Das stand im Mittelpunkt der Veranstaltung - Rege Beteiligung

24.01.2020 UPDATE: 25.01.2020 06:00 Uhr 2 Minuten, 57 Sekunden
Gut besucht war die Bürgerversammlung in der Angelbachtaler Sonnenberghalle, bei der unter anderem Hauptamtsleiter Diethelm Brecht die Statistik vorstellte. Foto: Ralf März

Von Ralf März

Angelbachtal. Knapp drei Stunden wurde am Donnerstagabend informiert und diskutiert in der Sonnenberghalle: Rund 120 Bürger waren zur Bürgerversammlung gekommen, bei der vor allem die Bevölkerungsentwicklung in Angelbachtal und die Schaffung von Bauflächen im Vordergrund standen.

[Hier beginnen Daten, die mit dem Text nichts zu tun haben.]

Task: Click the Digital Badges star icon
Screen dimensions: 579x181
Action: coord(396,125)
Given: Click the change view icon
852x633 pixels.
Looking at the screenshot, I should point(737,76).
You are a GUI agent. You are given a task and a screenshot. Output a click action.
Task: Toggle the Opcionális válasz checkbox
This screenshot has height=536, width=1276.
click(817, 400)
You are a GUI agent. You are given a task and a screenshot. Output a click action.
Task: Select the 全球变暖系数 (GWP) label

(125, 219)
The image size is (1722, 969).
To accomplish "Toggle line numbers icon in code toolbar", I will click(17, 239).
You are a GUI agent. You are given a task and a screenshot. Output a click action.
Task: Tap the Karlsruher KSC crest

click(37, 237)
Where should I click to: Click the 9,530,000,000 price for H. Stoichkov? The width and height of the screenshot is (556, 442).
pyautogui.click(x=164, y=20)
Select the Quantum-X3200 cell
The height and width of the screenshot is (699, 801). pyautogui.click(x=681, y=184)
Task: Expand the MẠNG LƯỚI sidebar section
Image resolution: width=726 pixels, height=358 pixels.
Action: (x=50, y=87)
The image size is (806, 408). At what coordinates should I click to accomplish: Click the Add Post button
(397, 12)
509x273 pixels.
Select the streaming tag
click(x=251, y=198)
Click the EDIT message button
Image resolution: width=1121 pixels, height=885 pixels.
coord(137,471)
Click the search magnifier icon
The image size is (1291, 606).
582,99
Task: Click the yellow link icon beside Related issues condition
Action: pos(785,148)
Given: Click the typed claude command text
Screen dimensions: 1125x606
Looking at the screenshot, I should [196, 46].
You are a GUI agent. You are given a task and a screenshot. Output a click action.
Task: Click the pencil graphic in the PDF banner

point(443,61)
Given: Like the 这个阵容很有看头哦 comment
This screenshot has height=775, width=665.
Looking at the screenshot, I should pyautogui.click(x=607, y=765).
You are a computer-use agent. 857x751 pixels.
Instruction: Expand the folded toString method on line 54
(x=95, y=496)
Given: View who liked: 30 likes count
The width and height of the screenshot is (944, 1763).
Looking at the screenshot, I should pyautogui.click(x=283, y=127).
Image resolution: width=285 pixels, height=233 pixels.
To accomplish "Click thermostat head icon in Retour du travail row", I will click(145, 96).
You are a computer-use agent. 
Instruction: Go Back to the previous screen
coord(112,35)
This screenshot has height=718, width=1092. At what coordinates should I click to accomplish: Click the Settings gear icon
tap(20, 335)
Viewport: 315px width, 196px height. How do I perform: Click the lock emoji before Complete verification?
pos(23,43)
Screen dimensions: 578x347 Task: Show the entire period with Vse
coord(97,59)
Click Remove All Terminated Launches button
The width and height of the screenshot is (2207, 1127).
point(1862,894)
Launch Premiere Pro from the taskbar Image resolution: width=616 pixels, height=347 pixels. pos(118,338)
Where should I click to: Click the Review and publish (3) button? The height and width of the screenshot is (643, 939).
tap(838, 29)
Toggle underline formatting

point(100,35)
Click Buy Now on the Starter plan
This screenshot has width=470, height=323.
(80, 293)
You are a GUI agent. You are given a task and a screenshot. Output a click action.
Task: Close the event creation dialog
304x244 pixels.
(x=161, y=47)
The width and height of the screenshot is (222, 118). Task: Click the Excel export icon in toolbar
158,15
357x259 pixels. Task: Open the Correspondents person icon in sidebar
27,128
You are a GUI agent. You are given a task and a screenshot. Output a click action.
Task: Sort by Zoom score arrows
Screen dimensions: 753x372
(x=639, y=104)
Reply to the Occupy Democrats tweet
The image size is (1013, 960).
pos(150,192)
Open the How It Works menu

Rege machten die Bürgerinnen und Bürger von der Möglichkeit Gebrauch, Fragen zu stellen oder ihre Meinung kundzutun. Neben kritischen und teils emotionalen Äußerungen war ein deutlicher Zuspruch für die Prüfung und Schaffung von Neubauflächen zu erkennen.

Zunächst ging Hauptamtsleiter Diethelm Brecht, wie auch schon bei der letzten Gemeinderatssitzung im vergangenen Jahr, auf die statistischen Zahlen zur Bevölkerungsentwicklung ein. Im Rückblick auf die letzten 20 Jahre hätte die Gemeinde ohne den Zuzug in die Neubaugebiete und die Innenentwicklung rund 930 Einwohner weniger. Als Beispiel führte Brecht an, dass ohne die Baugebiete der letzten 20 Jahre, alleine die Finanzzuweisungen jährlich 1,4 Millionen Euro niedriger wären: Maßnahmen oder Personal in Kinderbetreuung oder in der Verwaltung müssten eingespart werden, klang in der Versammlung an. Deutlich wurde der Hauptamtsleiter in seinem Fazit, "Wenn wir nicht entgegensteuern, geraten wir in einen negativen Abwärtsstrudel, in dem sich bereits viele ländliche Gemeinden im Kraichgau befinden."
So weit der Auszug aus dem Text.